One of my SIL's version of pizza back in the late eighties.
It was pastry in a deep rectangular baking tin with the pastry going up the sides and over the top edge.
She smeared tomato puree in the bottom of it before adding a slight sprinkle of mild cheddar and a few small cubes of spam.
It looked a bit like one of those giant jam tarts that were cut and served to school kids back in the day.
I am sure she had used a packet bread pizza dough mix to make the pastry but didn't try to rise it so it was really hard where there was no tomato puree.
It wasn't terrible but it didn't look like pizza.
Served it with the thin greasy partially cooked white floppy chips that were her speciality because that was how she liked them. These chips were made for tea nearly every day with something like fishfingers, a frozen burger or a little frozen pie or pasty from Iceland or Kwik Save. Spoon full of baked beans. Served with at least one whole sliced white loaf of bread and margerine that anything up to eight kids would fight over. I was one of those kids plenty of times. It was ok. Not much experimenting could be done to it so it was preferable to the few times she was in the mood to cook something new and different.

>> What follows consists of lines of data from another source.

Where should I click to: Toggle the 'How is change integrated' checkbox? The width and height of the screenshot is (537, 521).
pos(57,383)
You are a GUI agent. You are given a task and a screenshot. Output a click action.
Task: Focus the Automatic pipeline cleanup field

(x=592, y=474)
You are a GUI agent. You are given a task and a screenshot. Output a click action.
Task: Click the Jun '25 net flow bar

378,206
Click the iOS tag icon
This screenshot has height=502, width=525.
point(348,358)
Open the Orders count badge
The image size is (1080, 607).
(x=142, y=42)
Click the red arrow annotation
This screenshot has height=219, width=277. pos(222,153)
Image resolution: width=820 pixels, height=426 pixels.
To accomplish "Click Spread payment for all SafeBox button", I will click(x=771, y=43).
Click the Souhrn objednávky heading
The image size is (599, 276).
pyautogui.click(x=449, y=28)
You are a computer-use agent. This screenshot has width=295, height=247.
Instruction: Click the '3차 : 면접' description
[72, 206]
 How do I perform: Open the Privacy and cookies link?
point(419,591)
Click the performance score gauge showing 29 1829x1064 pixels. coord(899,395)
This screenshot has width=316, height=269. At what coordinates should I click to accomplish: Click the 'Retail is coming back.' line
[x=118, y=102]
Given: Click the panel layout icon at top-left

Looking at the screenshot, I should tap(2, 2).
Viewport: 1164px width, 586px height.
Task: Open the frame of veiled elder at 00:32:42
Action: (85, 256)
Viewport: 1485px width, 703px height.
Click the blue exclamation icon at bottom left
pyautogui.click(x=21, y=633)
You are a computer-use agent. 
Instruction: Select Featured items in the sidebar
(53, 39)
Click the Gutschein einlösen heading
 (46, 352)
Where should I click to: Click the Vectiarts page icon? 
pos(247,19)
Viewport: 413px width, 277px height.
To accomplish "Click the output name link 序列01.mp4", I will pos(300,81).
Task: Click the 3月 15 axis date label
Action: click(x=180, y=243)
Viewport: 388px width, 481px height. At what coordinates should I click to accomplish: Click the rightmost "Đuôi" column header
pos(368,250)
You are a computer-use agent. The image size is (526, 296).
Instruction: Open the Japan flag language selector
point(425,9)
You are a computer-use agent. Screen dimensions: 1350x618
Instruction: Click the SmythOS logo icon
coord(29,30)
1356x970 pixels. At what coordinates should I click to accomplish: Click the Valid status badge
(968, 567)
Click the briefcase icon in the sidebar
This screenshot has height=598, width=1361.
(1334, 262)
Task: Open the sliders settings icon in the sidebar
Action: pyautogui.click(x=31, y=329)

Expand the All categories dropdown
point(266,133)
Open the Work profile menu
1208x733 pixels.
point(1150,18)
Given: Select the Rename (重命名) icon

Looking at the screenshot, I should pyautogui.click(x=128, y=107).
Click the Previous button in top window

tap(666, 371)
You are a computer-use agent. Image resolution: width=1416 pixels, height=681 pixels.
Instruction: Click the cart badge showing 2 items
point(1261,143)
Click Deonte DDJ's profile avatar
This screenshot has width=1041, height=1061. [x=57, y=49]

I liked her a lot in those days and would always find something to be complimentary about even if she had gone way off tangent.
I remember her weirdnesses fondly, even if my digestive system doesn't.
This particular SIL, I have loads, used to be the head dinner lady in a primary school in the days when the staff actually cooked from scratch.
She was fully trained and qualified but she had some strange ideas about food when it came to her own family.
Slightly grey rice pudding on top of boiled apple and chilled in cut glass footed sundae bowls was another, thankfully rare, treat. It was as close to looking like it came from the local pond in frog spawning season as you would want to get and had an odd smell. Her kids lapped it up but I just couldn't bring myself to touch it. "No thank you, looks lovely but I am so full" was my friend on those days.
I might sound snooty and judgemental but I remember her food with affection.
She was great at some things. She could turn out a batch of beef and vegetable pasties that would melt in your mouth. Her cake and biscuits also very nice.
She's gone now, by not forgotten. R.I.P complicated sister.